Exercise brief :: Please copy out the rows below without any change, from the first one up to and including the line that contains "September 2022 (79, 1469)".

Input records ::
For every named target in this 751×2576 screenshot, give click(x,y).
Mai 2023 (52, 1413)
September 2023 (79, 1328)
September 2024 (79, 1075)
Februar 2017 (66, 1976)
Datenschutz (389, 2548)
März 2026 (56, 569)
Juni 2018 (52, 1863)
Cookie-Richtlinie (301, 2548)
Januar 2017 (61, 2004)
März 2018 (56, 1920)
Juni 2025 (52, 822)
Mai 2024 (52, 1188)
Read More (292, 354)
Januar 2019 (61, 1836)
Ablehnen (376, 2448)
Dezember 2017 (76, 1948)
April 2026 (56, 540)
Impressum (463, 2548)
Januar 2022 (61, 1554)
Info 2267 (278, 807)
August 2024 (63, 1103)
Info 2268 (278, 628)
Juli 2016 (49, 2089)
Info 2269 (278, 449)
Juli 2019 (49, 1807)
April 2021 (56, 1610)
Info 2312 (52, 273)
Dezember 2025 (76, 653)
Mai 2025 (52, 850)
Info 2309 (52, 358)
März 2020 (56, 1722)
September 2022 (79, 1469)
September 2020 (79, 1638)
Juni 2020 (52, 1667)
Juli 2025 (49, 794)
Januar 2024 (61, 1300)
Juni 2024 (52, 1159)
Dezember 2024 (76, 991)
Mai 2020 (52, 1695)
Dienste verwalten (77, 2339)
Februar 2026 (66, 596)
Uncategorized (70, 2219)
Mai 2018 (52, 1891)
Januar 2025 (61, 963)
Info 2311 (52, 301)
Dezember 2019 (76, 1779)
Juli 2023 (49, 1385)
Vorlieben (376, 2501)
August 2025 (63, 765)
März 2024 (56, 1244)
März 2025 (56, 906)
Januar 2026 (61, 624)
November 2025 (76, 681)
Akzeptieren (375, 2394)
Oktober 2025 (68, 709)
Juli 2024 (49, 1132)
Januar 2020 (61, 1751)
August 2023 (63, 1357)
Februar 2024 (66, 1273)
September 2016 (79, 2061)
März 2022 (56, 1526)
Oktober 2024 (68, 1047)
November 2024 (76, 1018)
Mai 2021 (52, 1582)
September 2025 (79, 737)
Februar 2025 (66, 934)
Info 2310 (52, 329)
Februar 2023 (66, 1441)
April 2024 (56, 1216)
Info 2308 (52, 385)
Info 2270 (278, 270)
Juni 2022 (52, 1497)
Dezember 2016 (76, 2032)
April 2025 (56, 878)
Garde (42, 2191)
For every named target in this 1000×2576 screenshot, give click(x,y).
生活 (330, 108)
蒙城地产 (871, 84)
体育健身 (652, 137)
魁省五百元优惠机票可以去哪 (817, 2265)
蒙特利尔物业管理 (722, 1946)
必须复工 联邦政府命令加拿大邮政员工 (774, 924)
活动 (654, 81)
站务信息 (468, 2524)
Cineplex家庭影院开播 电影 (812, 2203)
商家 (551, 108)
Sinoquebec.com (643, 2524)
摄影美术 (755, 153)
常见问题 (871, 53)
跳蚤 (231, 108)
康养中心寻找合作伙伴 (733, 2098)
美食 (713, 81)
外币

Reply ::
For every named target in this 751×2576 screenshot, give click(x,y).
Mai 2023 (52, 1413)
September 2023 (79, 1328)
September 2024 (79, 1075)
Februar 2017 (66, 1976)
Datenschutz (389, 2548)
März 2026 (56, 569)
Juni 2018 (52, 1863)
Cookie-Richtlinie (301, 2548)
Januar 2017 (61, 2004)
März 2018 (56, 1920)
Juni 2025 (52, 822)
Mai 2024 (52, 1188)
Read More (292, 354)
Januar 2019 (61, 1836)
Ablehnen (376, 2448)
Dezember 2017 (76, 1948)
April 2026 (56, 540)
Impressum (463, 2548)
Januar 2022 (61, 1554)
Info 2267 (278, 807)
August 2024 (63, 1103)
Info 2268 (278, 628)
Juli 2016 (49, 2089)
Info 2269 (278, 449)
Juli 2019 (49, 1807)
April 2021 (56, 1610)
Info 2312 (52, 273)
Dezember 2025 (76, 653)
Mai 2025 (52, 850)
Info 2309 (52, 358)
März 2020 (56, 1722)
September 2022 (79, 1469)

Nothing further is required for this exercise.